====== Records supplied

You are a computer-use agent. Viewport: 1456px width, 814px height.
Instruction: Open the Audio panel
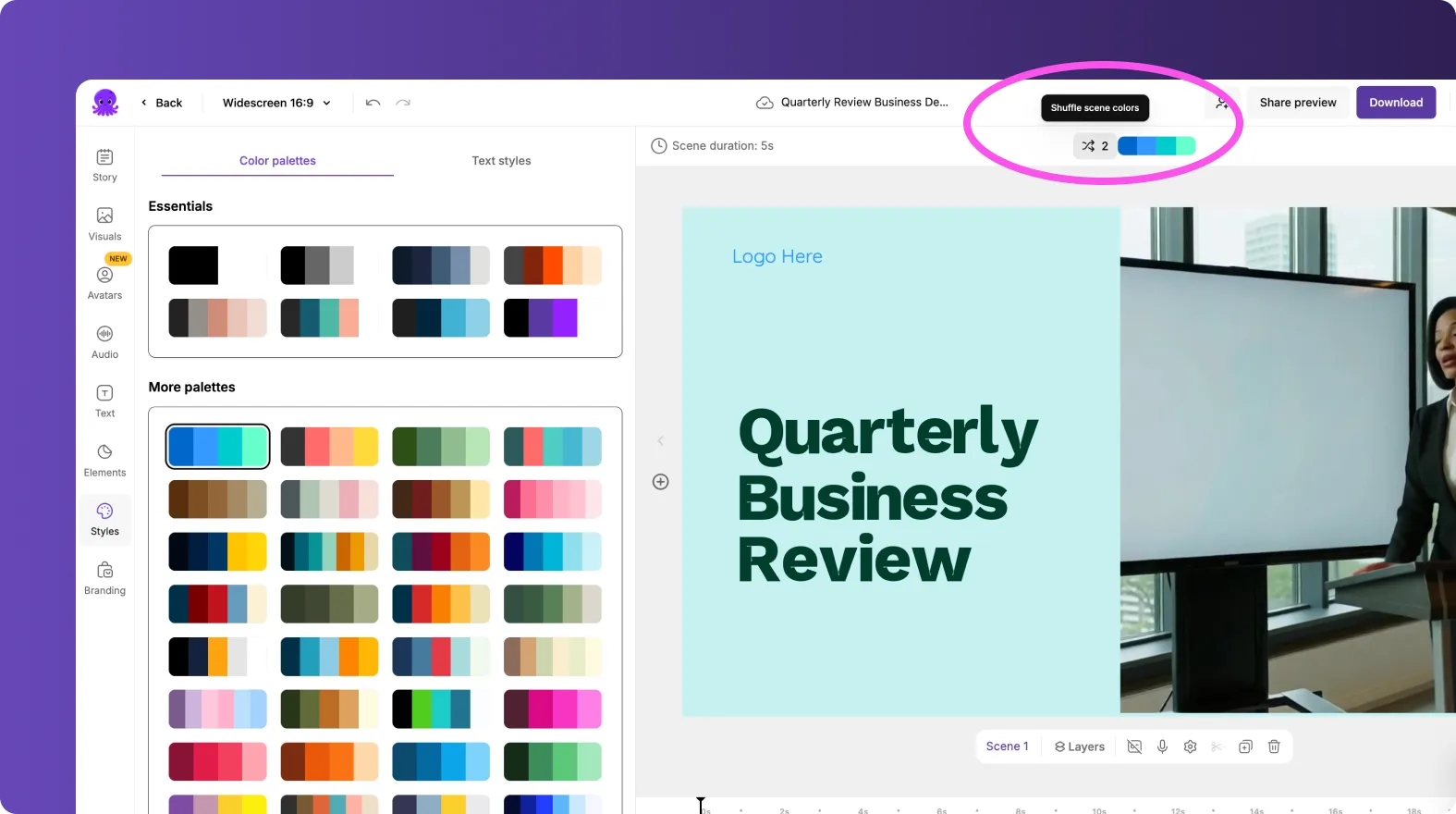pyautogui.click(x=104, y=341)
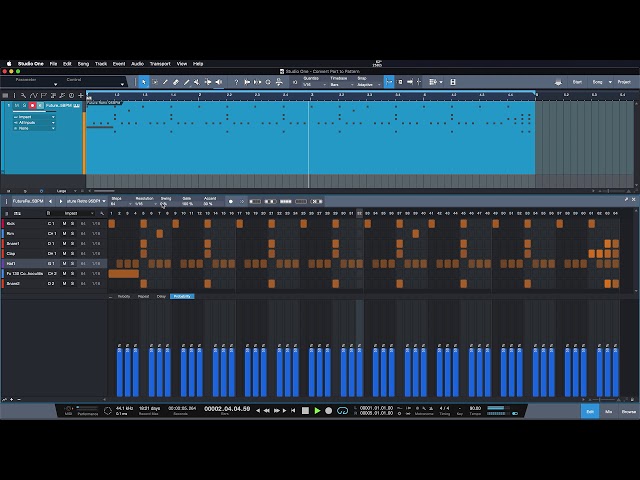
Task: Open the Browse panel button
Action: coord(629,411)
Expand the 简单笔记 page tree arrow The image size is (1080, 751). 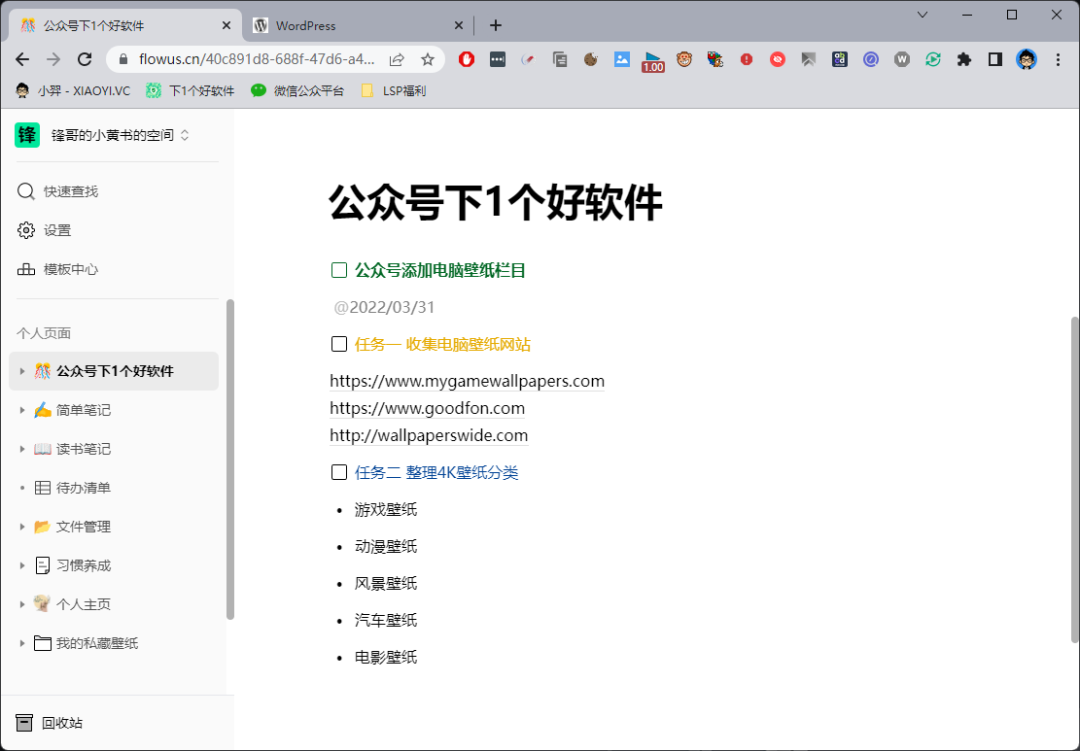click(x=22, y=410)
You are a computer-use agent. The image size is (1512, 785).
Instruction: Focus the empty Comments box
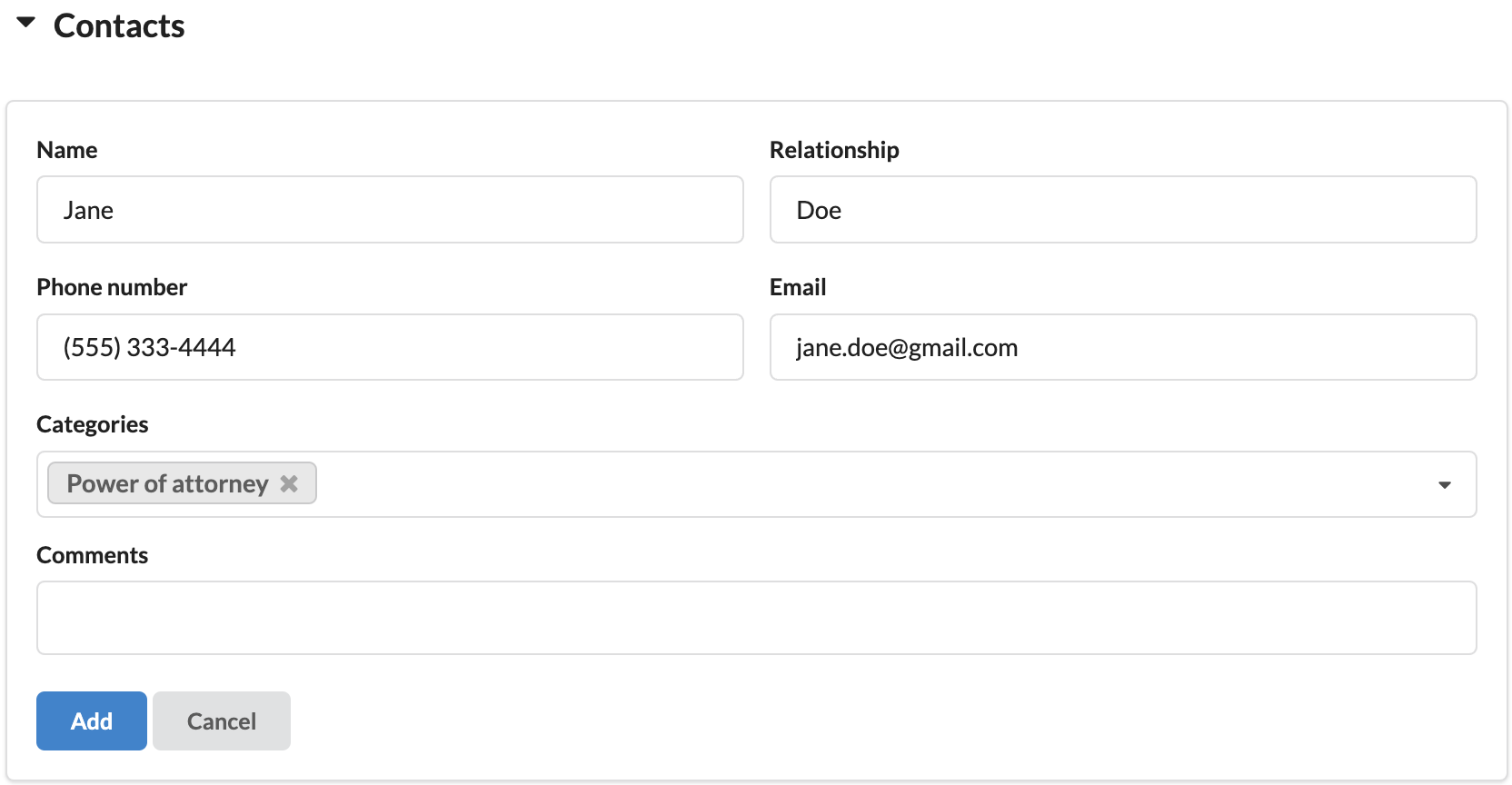(756, 618)
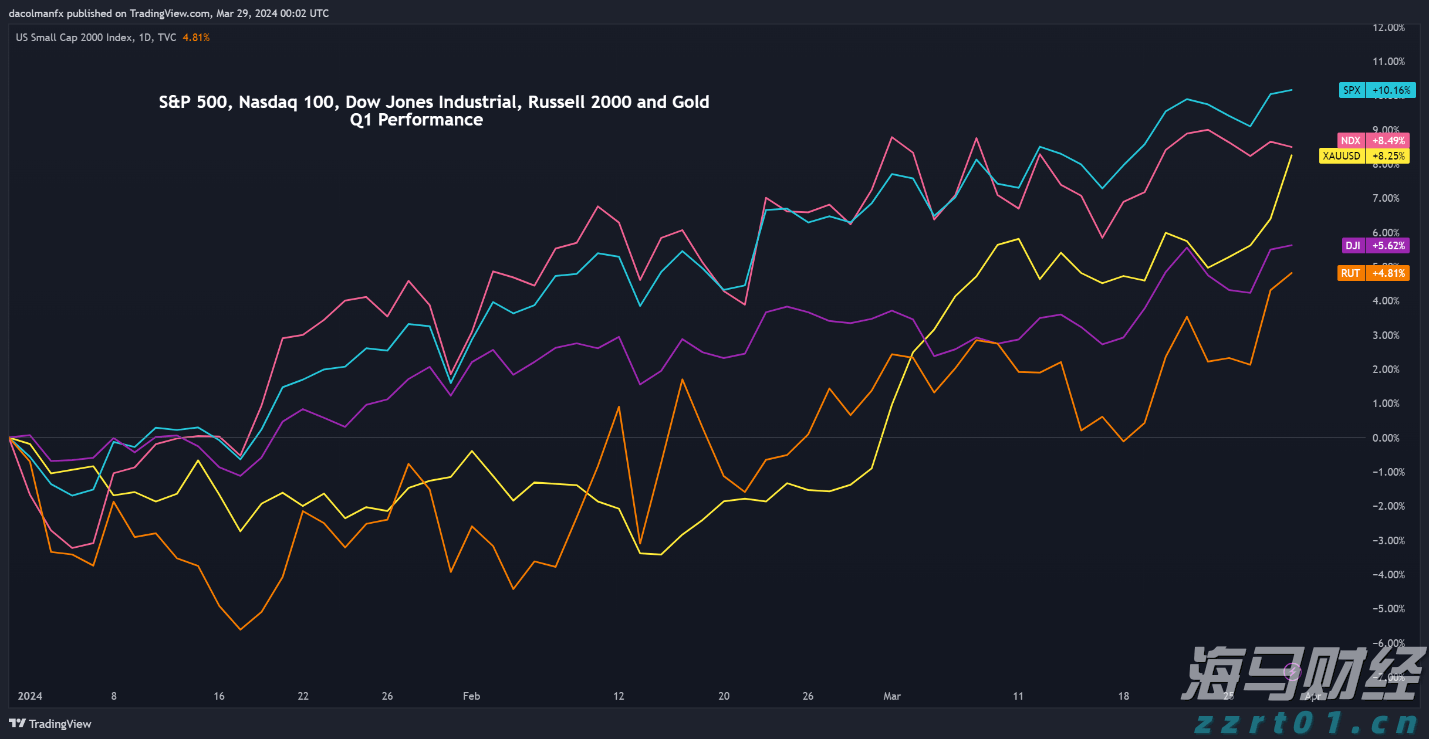Click the 12.00% level on price scale
1429x739 pixels.
pos(1388,27)
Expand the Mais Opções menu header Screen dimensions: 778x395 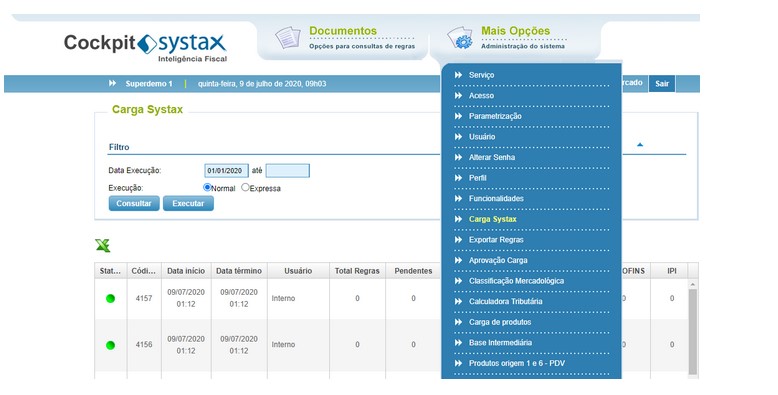[516, 31]
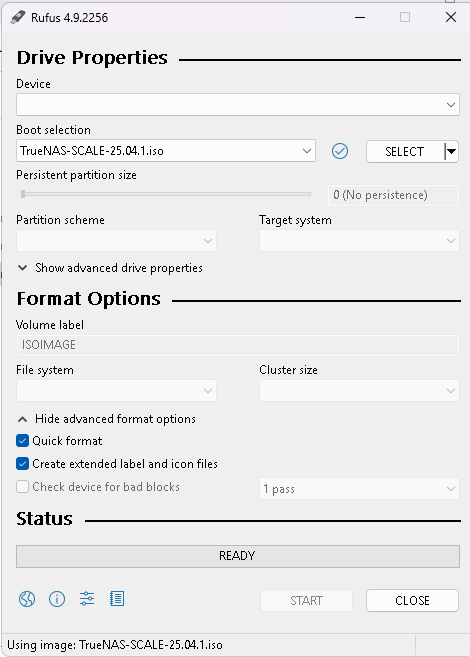Click the Volume label input field
This screenshot has width=470, height=657.
[x=238, y=345]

============

● What to work on
Wherever the string "computer" appears in the data above, copy the line it sits in.

● Solution
You are a computer-use agent. Viewport: 1456px width, 814px height.
You are a computer-use agent. The image size is (1512, 785).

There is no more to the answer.